Humanum has a particular concern with issues that directly affect the poor and the vulnerable in our society. Each issue will have a main theme around which the reviews and articles cluster, and we begin with an issue on THE CHILD, because this reveals the foundation of our perspective on humanity: the child is the purest revelation of man and his relationship to Being. The lead article is a major piece by the Editor of Communio, Prof. David L. Schindler, which goes right to the heart of our present cultural malaise.
The Press Release reads as follows:
www.humanumreview.com
The Center for Cultural and Pastoral Research, a recently founded subsidiary of the American session of the Pontifical John Paul II Institute for Studies on Marriage and Family, is launching its new online review Humanum in November 2011. 

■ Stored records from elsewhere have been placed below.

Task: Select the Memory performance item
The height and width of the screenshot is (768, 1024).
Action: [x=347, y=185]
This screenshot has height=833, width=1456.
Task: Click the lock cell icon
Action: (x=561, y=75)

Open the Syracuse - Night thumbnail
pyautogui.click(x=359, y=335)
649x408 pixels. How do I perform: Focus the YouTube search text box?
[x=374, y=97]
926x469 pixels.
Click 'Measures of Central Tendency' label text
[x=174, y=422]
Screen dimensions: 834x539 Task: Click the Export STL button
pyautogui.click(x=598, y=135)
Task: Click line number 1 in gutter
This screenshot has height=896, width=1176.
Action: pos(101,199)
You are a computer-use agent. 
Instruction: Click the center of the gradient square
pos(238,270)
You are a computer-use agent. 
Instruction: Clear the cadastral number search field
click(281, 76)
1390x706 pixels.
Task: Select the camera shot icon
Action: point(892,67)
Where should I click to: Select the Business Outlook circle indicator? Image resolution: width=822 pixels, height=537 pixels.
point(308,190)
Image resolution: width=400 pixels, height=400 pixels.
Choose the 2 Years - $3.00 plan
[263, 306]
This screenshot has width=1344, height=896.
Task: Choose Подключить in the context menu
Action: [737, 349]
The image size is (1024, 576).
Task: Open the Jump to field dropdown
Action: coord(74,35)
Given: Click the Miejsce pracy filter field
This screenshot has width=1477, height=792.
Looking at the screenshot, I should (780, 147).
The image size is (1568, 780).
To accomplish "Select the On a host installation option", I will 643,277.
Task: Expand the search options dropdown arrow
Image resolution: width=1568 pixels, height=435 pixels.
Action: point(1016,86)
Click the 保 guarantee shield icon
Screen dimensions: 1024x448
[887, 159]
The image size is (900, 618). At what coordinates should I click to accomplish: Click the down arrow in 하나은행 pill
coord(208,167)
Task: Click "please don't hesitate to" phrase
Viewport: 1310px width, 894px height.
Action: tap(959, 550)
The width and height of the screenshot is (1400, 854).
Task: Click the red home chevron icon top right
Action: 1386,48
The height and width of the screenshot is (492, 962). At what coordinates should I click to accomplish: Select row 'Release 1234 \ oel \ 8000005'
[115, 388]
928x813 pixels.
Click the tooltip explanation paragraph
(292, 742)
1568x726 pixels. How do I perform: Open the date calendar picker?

This free quarterly journal is one of several expressions of the Center's effort to bring sustained anthropological and theological reflection to the pressing cultural issues of our time, particularly as these affect children and the most vulnerable members of society, including the aged and infirm. 
Humanum will engage contemporary themes – childhood, bioethics, education, work, issues concerning ecology, medicine, health, and so on – through major articles and also reviews of important and influential books. 
The theme of the first issue is The Child – the first and purest expression of what it is to be human. After that, we begin a four-issue cycle on "Recovering Origins," looking at the ways in which the origin of the child in marriage may be compromised by divorce, artificial reproduction, same-sex unions, and delinquent fatherhood. In each case we want to offer a Christian reflection on human experience. 
Humanum is offered as a free service to researchers and students in the social sciences, medicine, and theology, as well as to pastoral and health-care workers, catechists, parents, teachers, and anyone concerned with the renewal of a culture of life in our time.